Does anyone know if there is a golf society in Abu Dhabi? I moved here about 5 months ago and try and get out on the course once a week. 

Looking now to meet a few new faces, and what better way then during a game of golf.

If there isn't a society, i'm thinking of starting one for social golfers of all standards. Have about 5-6 people that i currently tend to play with - keen to cast the net wider.

anyone keen? fancy a game?

I'm about a 12-14h'cap these days, trying to get better - 32 yrs old.

Justin


----------



## dchou1107 (Jan 21, 2011)

I will play some golf with you when I get there. 

33yr with the same index as you



justin311 said:


> Hi all,
> 
> Does anyone know if there is a golf society in Abu Dhabi? I moved here about 5 months ago and try and get out on the course once a week.
> 
> ...


----------



## sleepyjim (Jun 20, 2010)

Did this ever happen? Just started golfing with the wife and playing tons......


Jim


----------



## colin14 (Oct 10, 2010)

Hi all, 

Did this golf start? I have been here for 6 months and have been taking advantage of the sunny weather and the fantastic courses either in Abu dhabi or Dubai. 

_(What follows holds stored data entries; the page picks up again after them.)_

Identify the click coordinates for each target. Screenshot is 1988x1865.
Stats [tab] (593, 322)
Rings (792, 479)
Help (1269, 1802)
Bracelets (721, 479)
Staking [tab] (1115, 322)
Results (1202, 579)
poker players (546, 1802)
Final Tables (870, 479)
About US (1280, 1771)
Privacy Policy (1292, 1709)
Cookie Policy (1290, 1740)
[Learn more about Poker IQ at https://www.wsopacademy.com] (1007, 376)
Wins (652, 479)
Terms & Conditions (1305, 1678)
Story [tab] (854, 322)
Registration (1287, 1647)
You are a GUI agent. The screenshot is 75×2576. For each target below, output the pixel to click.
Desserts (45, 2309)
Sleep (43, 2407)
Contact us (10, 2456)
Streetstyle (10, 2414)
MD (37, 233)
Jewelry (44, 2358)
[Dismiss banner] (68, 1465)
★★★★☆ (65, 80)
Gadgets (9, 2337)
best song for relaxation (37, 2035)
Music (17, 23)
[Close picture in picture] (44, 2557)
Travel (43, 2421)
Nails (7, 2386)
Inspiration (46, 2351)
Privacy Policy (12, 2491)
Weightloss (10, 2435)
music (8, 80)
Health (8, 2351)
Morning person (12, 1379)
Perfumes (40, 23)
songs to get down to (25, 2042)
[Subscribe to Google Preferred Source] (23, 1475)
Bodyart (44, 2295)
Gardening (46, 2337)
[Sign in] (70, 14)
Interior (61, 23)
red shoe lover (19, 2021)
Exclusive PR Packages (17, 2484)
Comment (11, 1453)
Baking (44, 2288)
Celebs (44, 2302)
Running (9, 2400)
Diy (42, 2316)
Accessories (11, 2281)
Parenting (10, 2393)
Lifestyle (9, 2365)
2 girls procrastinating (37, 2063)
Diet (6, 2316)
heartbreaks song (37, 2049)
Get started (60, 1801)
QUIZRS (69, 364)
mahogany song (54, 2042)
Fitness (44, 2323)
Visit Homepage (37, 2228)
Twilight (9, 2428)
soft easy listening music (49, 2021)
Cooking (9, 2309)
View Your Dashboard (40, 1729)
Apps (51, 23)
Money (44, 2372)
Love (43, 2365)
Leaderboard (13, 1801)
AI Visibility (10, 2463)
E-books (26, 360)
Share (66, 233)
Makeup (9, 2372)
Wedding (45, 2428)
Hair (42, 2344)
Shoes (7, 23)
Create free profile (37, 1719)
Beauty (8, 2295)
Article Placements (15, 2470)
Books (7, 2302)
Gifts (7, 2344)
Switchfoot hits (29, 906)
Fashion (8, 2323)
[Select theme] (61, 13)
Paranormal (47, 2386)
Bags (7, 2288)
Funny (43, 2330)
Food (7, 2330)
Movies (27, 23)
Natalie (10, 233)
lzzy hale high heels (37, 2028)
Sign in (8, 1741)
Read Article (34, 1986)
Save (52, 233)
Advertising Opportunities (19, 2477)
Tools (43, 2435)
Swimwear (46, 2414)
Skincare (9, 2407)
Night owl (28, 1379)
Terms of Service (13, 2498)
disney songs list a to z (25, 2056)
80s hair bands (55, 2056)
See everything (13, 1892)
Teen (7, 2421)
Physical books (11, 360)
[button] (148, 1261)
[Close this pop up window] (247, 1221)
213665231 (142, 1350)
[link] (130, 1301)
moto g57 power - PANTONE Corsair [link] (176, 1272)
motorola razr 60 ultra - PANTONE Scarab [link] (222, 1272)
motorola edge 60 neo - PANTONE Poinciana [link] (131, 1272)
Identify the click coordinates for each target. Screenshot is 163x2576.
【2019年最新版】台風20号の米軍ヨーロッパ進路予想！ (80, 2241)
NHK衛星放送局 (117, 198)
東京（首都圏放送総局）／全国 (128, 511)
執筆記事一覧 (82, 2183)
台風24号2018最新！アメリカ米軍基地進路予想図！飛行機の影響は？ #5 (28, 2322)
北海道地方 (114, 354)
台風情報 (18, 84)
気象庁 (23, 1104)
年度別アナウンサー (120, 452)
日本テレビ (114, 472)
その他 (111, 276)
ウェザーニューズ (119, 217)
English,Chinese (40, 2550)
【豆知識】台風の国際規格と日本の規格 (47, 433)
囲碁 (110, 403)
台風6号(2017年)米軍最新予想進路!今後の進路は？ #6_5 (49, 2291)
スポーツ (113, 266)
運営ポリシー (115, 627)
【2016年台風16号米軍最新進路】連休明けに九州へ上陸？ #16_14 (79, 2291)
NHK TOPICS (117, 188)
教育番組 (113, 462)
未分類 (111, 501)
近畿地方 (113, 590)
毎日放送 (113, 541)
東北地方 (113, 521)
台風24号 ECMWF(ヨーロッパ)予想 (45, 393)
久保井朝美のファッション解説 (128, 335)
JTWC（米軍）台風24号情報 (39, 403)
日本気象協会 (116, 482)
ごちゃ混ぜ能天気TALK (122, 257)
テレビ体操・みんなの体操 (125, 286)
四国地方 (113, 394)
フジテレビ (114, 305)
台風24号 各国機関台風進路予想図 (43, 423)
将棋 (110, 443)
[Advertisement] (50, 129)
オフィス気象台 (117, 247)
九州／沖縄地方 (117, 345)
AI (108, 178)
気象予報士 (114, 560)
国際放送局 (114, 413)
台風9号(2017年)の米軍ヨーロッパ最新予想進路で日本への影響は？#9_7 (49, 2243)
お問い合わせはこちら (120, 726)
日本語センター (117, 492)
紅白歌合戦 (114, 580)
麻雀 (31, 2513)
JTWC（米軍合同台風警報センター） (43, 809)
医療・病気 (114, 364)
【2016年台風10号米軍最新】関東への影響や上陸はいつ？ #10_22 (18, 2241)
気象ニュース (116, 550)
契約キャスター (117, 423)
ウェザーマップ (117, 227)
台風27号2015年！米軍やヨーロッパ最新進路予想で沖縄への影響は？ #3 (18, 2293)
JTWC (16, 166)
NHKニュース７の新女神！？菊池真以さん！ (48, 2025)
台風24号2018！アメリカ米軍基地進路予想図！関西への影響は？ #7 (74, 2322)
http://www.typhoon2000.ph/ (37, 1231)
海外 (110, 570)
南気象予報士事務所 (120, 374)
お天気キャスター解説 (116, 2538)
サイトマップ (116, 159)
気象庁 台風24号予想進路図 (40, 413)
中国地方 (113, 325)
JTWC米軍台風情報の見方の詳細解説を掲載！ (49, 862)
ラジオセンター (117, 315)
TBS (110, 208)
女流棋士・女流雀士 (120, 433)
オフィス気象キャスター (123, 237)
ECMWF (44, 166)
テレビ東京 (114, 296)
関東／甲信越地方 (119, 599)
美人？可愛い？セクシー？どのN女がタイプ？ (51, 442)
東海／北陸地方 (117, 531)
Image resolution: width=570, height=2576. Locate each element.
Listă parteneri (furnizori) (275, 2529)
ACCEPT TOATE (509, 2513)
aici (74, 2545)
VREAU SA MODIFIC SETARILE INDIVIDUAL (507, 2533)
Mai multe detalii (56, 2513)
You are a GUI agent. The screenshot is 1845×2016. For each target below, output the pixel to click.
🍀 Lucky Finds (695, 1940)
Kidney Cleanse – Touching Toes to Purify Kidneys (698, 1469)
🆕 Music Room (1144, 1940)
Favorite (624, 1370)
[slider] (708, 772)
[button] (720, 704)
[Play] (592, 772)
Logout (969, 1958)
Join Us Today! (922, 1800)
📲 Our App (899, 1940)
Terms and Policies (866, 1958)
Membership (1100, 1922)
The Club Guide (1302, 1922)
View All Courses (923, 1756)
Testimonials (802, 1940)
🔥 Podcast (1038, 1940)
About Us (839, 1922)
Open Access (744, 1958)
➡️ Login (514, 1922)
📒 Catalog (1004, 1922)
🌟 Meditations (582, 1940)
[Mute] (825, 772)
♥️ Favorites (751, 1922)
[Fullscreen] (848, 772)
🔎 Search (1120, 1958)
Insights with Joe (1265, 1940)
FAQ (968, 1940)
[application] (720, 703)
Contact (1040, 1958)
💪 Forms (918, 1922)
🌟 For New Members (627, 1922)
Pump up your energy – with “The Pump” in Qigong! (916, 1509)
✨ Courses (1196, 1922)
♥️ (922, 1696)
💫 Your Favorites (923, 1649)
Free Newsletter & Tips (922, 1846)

I'm 26 an play off 5 (sometimes) 

Thanks

Colin


----------



## Dawsey (Jun 12, 2012)

Hi Guys, Ive been here about a month now... still to find ANYONE who I can play a round with. 

If your all still active on the forum then could you please give me a shout. I'd would really like to get in with a society... I'm dying to play on some of these courses! 

Thanks 

Chris


----------